You’ve probably heard a lot about alternative medicine and brushed it off, happily booking your next visit to your doctor. Still, there are many who make millions off it now, including Gwyneth Paltrow – the successful actress that we currently adore in the Marvel movies. Her wellness brand Goop took the world by storm during the late 2010s, and she’s not planning to stop any time soon.
How Goop Started

Back in 2008, Goop started as a weekly email newsletter for luxury wellness products that Paltrow recommended to her readers. At the time, the actress described it more as a “blog.”
From there, a Goop website opened with articles and guides. Not long after, a store came online. Today, Goop has grown into a massive wellness and health platform that brings alternative medicine skin care, beauty, healthy eating, and more products to the masses. As you may have guessed, it sells many of these products directly through their store.
Over time, brands started trending because of their appearance on the platform; treatments became popular when they popped up on the website. Even $66 jade eggs sold out after the actress called it the “best treatment” for hormonal balance.
Rise In Popularity

In case you’re wondering how Goop continues to grow every year, it’s largely due to its recent “In Goop Health” wellness summits. The company’s held five conferences, in locations like Los Angeles, New York, and Vancouver, charging anywhere between $1,200 to $5,500 for tickets. Yes, you read that right.
Despite the costly tickets, over 600 men and women attended the last conference. Tickets include free gifts like Paltrow’s branded diet supplements and self-care products, shoes, training, masterclasses, an open-air lounge for naps, healthy snacks and meals, and more.
However, for Goop lovers, it’s more than the products that get them to read the website and attend the conference; it’s also the friendly, we’re-all-family feeling Paltrow creates. For fans, the fact that she visits her own conference shows her dedication. She’s become an idol to them.
Difference Of Opinion

Goop is not without its detractors, though. As with the majority of alternative medicine methods, both scientists and users have complaints with Paltrow’s wellness brand. First, a buyer sued the company for false advertising regarding the previously discussed jade eggs. In the end, that lawsuit cost them $145,000. Still, it didn’t end there. Their non-scientifically-based claims caused them to part ways with the mass media company Condé Nast.

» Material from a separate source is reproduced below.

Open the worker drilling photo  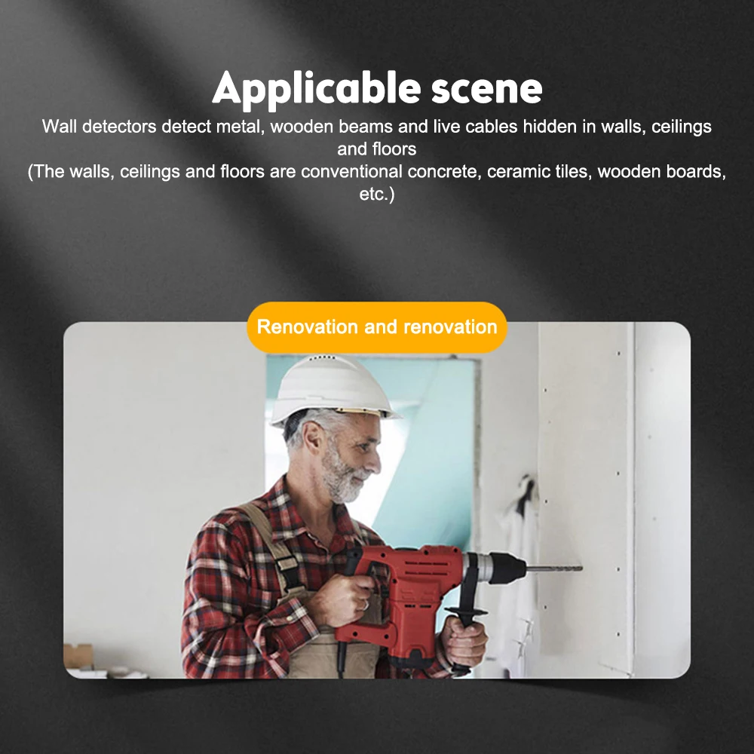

Meanwhile, while the website itself says that they “curate what’s special out there, from fashion buys to restaurants picks to non-toxic beauty, in hopes of helping you save a little time and make a great discovery,” scientists have a different opinion about what Paltrow’s business truly is about.

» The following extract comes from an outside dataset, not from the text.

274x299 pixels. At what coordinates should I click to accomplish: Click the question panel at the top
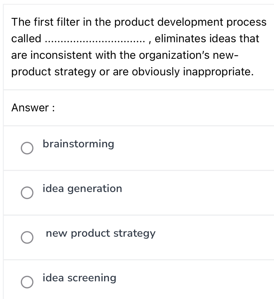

Timothy Caulfield, a professor of health law and policy at the University of Alberta, openly criticizes Goop and other celebrity “wellness,” alternative medicine brands. He tells others that “they are pushing an ethos built on pseudoscience.” Moreover, “these kind of conferences legitimize magical thinking,” Caulfield states about the “In Goop Health” summits. In short, famous folk endorsing this pseudoscience only makes it more believable for the listener.

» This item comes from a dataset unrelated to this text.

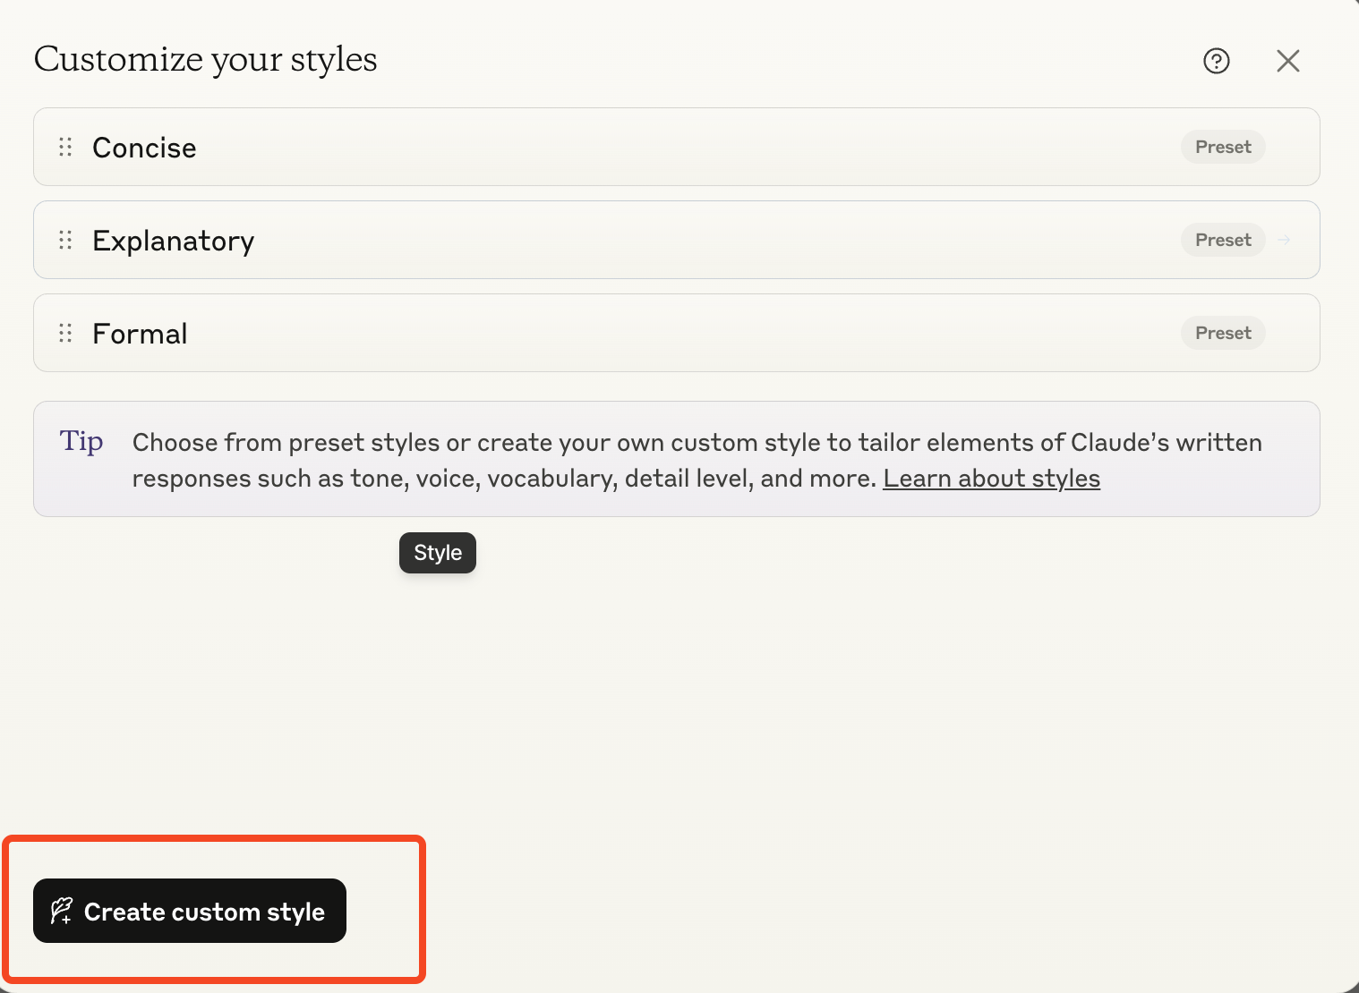This screenshot has height=993, width=1359.
Task: Open the Learn about styles link
Action: point(991,479)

In response, the company worked on a “Science & Regulatory Wellness” team, which vets “ingredients and claims for every ingestible product that [they] sell on goop.” However, Goop has established no hard timeline for team development.
Goop: Not Going Anywhere

Despite what others say, don’t expect the company to go anywhere anytime soon. No matter what experts may say, many fans and believers continue to support the brand. It doubled sales in 2016 and 2017, before tripling them in 2018. Today, the company is worth over $250 million.
We’ll have to wait and see what’s next for Gwyneth Paltrow and Goop, but expect them to be around for a long time.